* ITEMS

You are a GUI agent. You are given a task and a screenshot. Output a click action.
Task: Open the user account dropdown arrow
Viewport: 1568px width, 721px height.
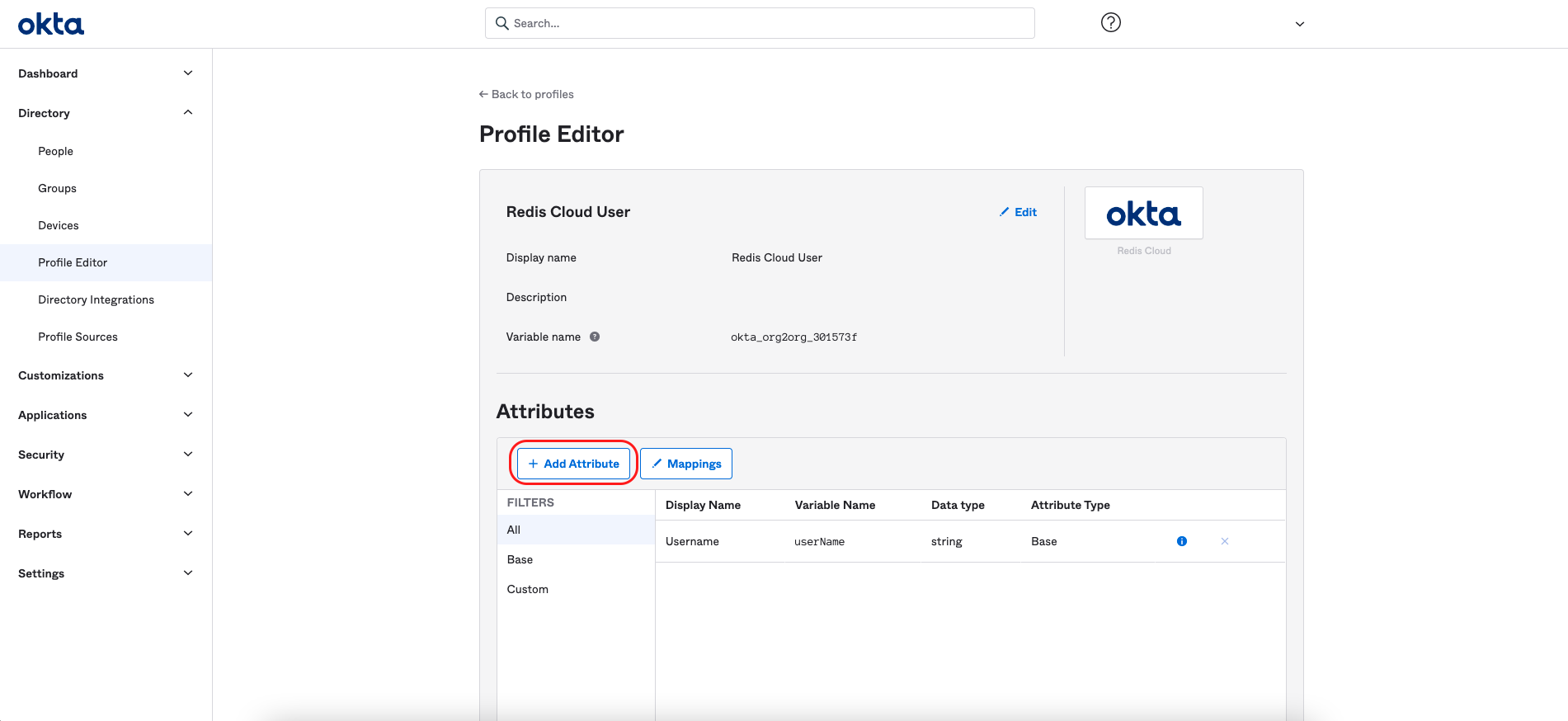point(1299,24)
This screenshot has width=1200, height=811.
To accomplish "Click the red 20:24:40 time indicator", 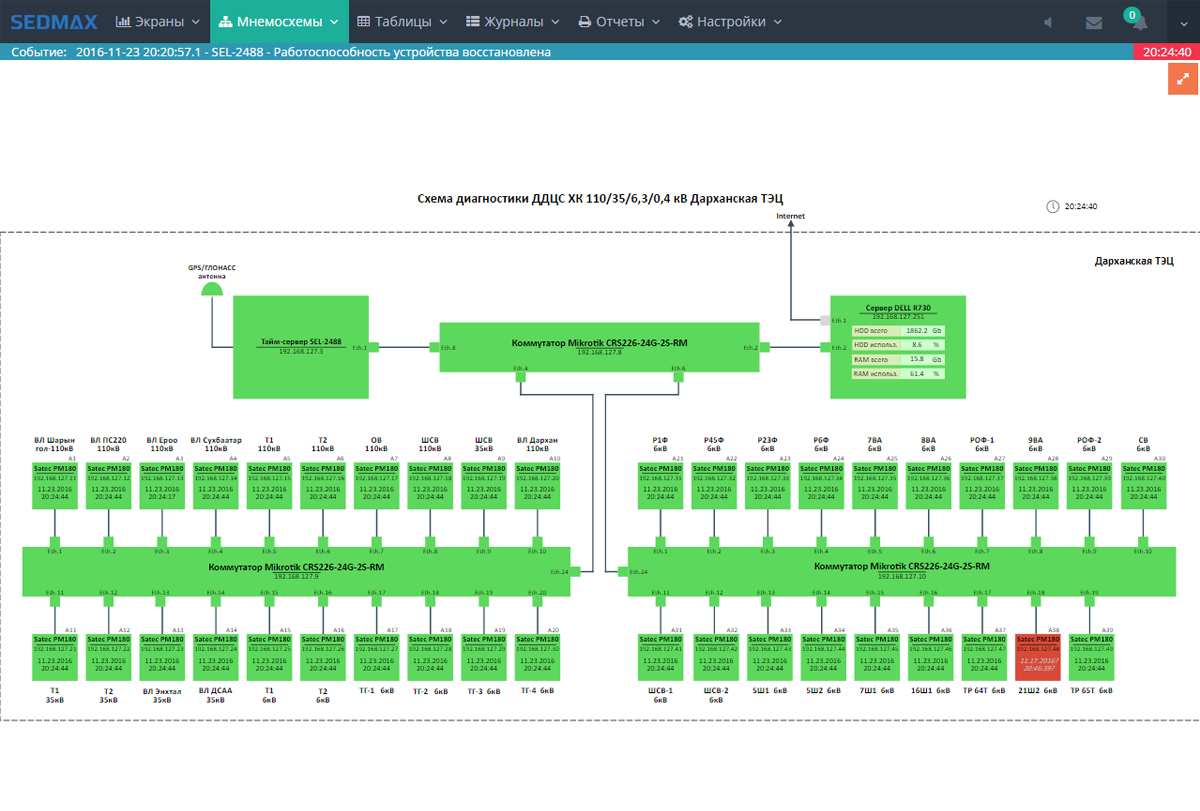I will pos(1166,52).
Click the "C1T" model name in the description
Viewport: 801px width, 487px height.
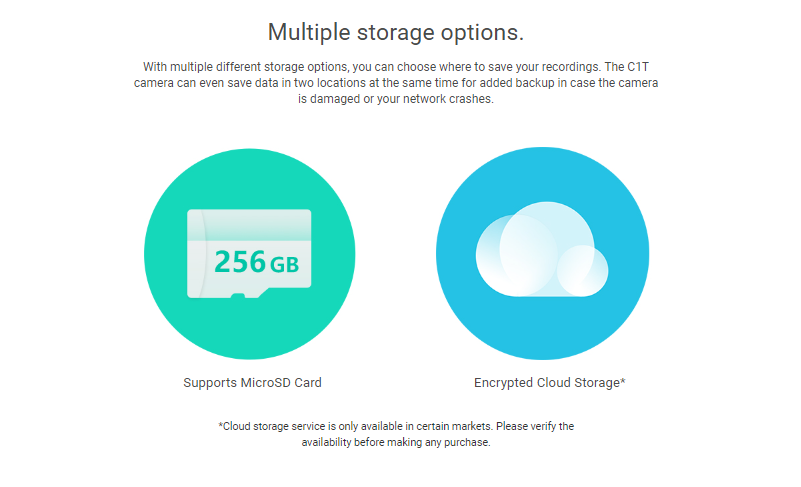(x=638, y=67)
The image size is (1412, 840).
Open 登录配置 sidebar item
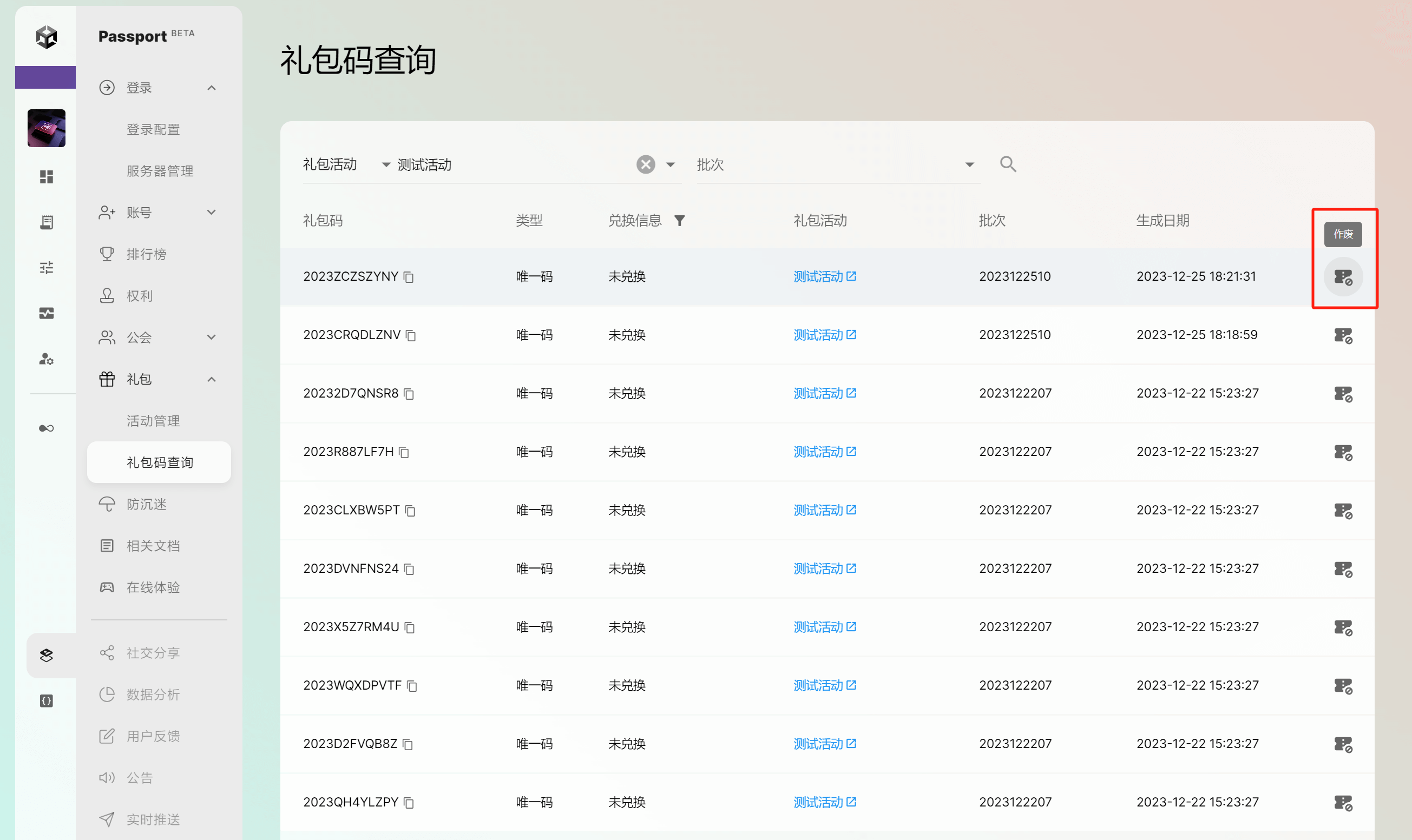(153, 130)
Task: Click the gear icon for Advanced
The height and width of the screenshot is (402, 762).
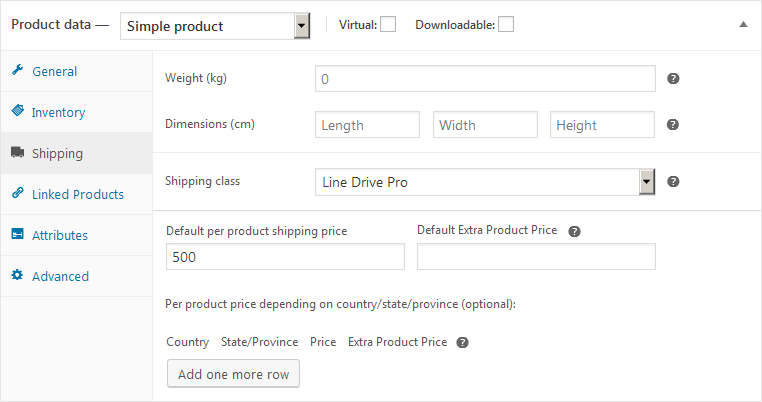Action: coord(17,276)
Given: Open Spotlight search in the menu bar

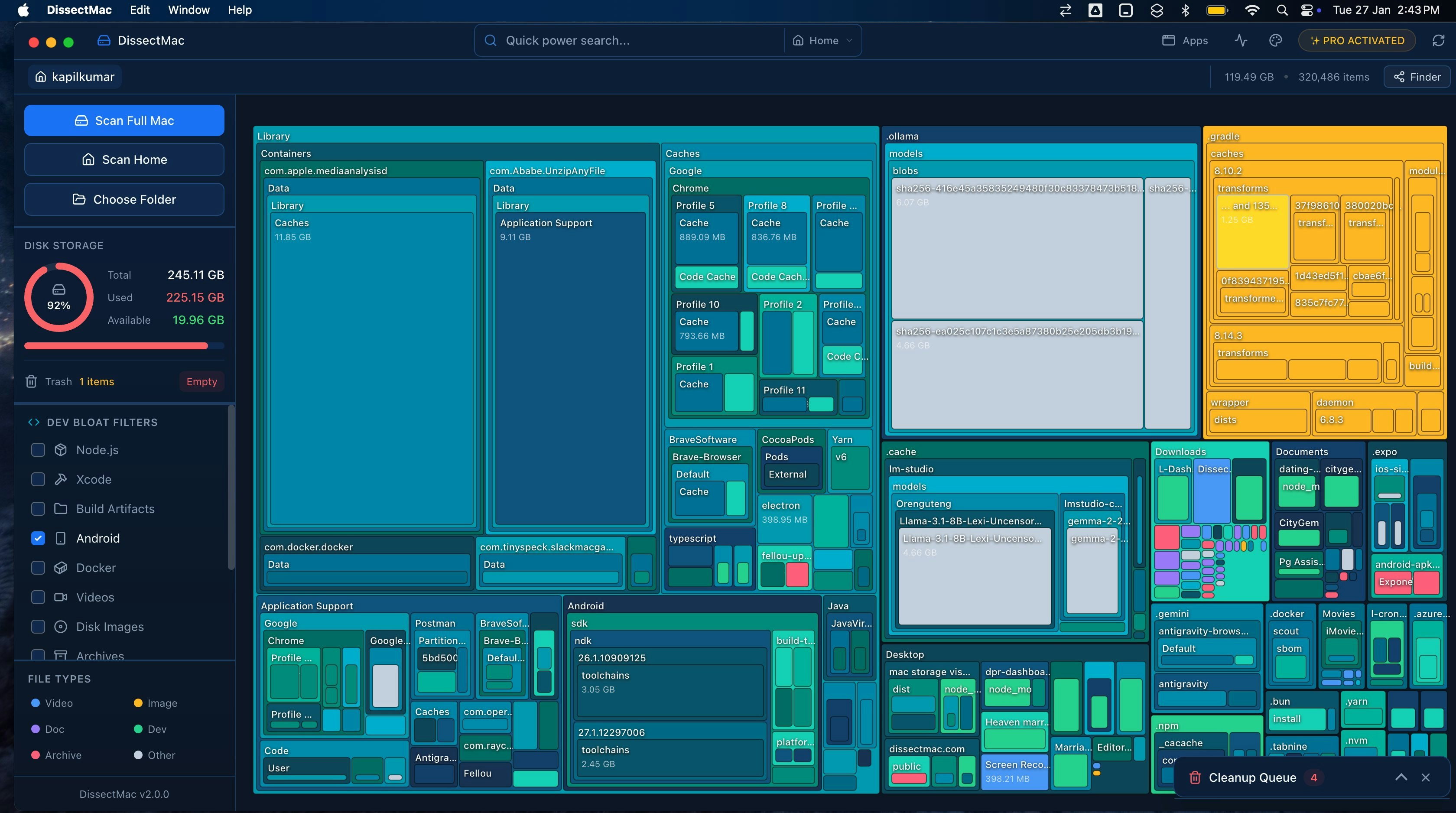Looking at the screenshot, I should click(x=1282, y=10).

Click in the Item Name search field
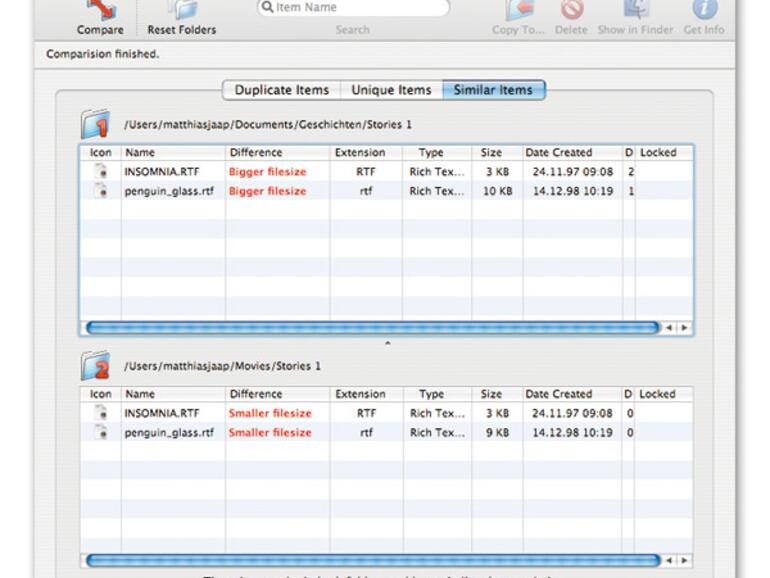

* TASK
Copy the listing word for word, starting at the line that contains "in the description" and ending at the last line of the listing. Leave the pictures out.

* WRITTEN SOLUTION
Click the "C1T" model name in the description
Viewport: 801px width, 487px height.
(x=638, y=67)
The image size is (1412, 840).
Open 登录配置 sidebar item
(153, 130)
Task: Click the gear icon for Advanced
The height and width of the screenshot is (402, 762).
Action: coord(17,276)
Given: Open Spotlight search in the menu bar

Looking at the screenshot, I should click(x=1282, y=10).

Click in the Item Name search field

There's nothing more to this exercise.